PROGREDIR: Foram esses os ingredientes de sucesso para que a XIS tivesse resistido quase uma década e sempre com a adesão dos leitores?
Laurinda Alves: Acho que as pessoas nunca associariam a XIS a esta matriz. O sucesso da XIS teve a ver com o facto de nós falarmos de uma realidade de paisagem interior a partir da realidade exterior. A boleia para pensar a XIS foi da realidade exterior, do sentido estético e físico, para uma realidade interior do que é que isto mudou em mim e qual o impacto. O que eu acho que distinguiu a XIS e que foi o segredo do sucesso e induziu 20 mil leitores no Público foi um olhar com distância crítica, um olhar recuado, profundo e sério, sobre a realidade fácil ou difícil em nós e à nossa volta. Houve uma coisa que também quis fazer na XIS que foi o estilo de escrita. Os textos eram sempre escritos na primeira pessoa do plural, “nós”. Era muito no sentido interrogativo, até porque eu penso que evoluímos mais pela dúvida do que pela certeza. E este “nós” é muito subtil, mas o estar presente faz com que todos estejamos envolvidos e com que todos nos sintamos interpelados pelas mesmas questões e nos sintamos, de repente, a pensar as mesmas coisas uns com os outros.

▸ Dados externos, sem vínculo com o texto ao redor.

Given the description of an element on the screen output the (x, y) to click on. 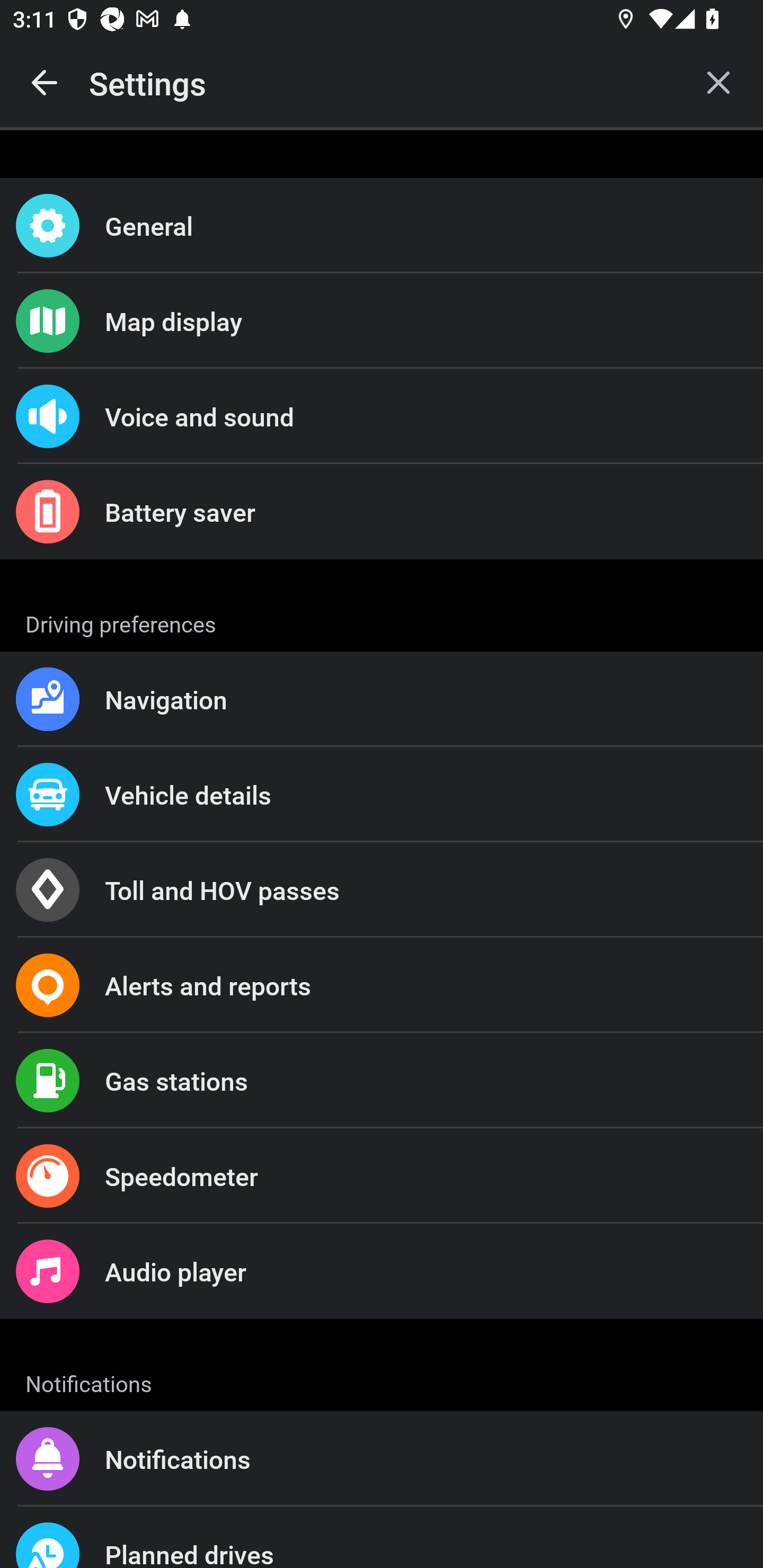
General (381, 225)
Map display (381, 320)
Voice and sound (381, 416)
Battery saver (381, 511)
ACTION_CELL_ICON Settings ACTION_CELL_TEXT (381, 620)
Navigation (381, 699)
Vehicle details (381, 794)
Toll and HOV passes (381, 889)
Alerts and reports (381, 985)
Gas stations (381, 1080)
Speedometer (381, 1175)
Audio player (381, 1270)
Notifications (381, 1458)
Planned drives (381, 1537)
Given the description of an element on the screen output the (x, y) to click on. 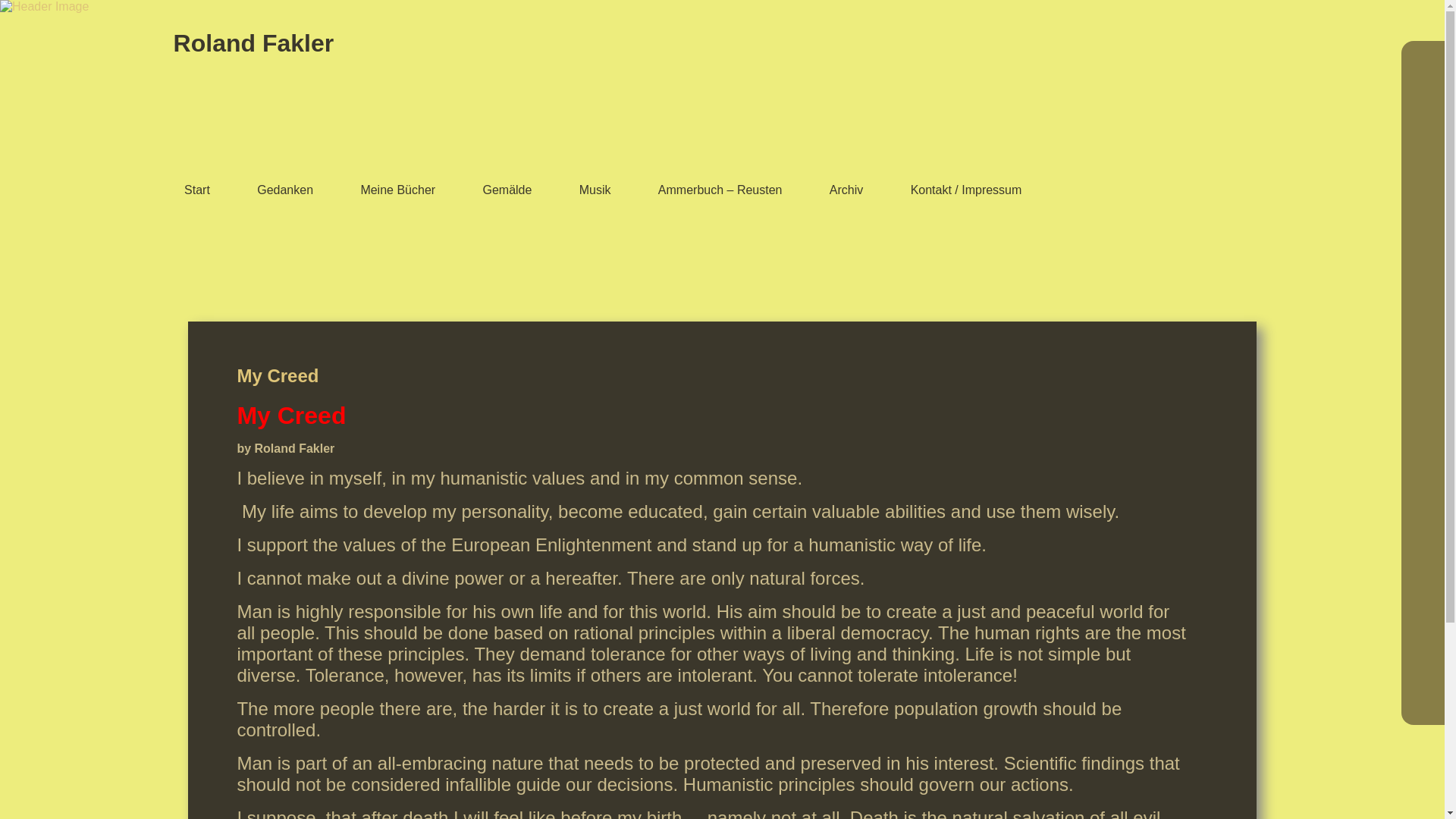
Start (196, 190)
Roland Fakler (253, 42)
Gedanken (285, 190)
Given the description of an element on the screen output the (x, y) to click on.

PROGREDIR: Tudo na vida tem um limite e acaba
por se transformar, mas com tanto sucesso e longevidade, estava à espera que a XIS algum dia chegasse ao fim?
Laurinda Alves: De facto, hoje em dia olho para trás e penso: eu nunca teria acabado a XIS, não seria capaz. Ninguém consegue matar um filho seu, dizendo isto de uma forma muito dramática. A XIS foi pensada para ser mensal e quando surgiu a proposta de ser semanal foi um susto. Mas foi extraordinário porque foi uma montra permanente, deu uma possibilidade de multiplicação de temas e um olhar sempre muito em cima da realidade. Cumpriu um ciclo quase de 10 anos como revista semanal. Completou-se de uma forma mais rápida, mas com a mesma longevidade que têm as revistas mensais, ou seja, não há mais nada para dizer naquelas matérias. Acho que cobrimos todo o espectro. Se entrássemos, imagine, numa segunda década, se calhar iria fazer-nos repetir. Ou não, não sei. Fica por saber porque não o fizemos. A XIS fechou por questões logísticas e de publicidade e por uma crise que já se adivinhava no horizonte. Tive imensa pena que a XIS tivesse acabado naquela altura. Sofremos todos com isso, eu sofri imenso, mas a verdade é que ainda bem que acabou porque acredito nesta filosofia dos grandes gurus dos “killing projects”. Os projetos têm de começar e acabar para que existam outros, para que nos transformemos, para que consigamos ir mais longe.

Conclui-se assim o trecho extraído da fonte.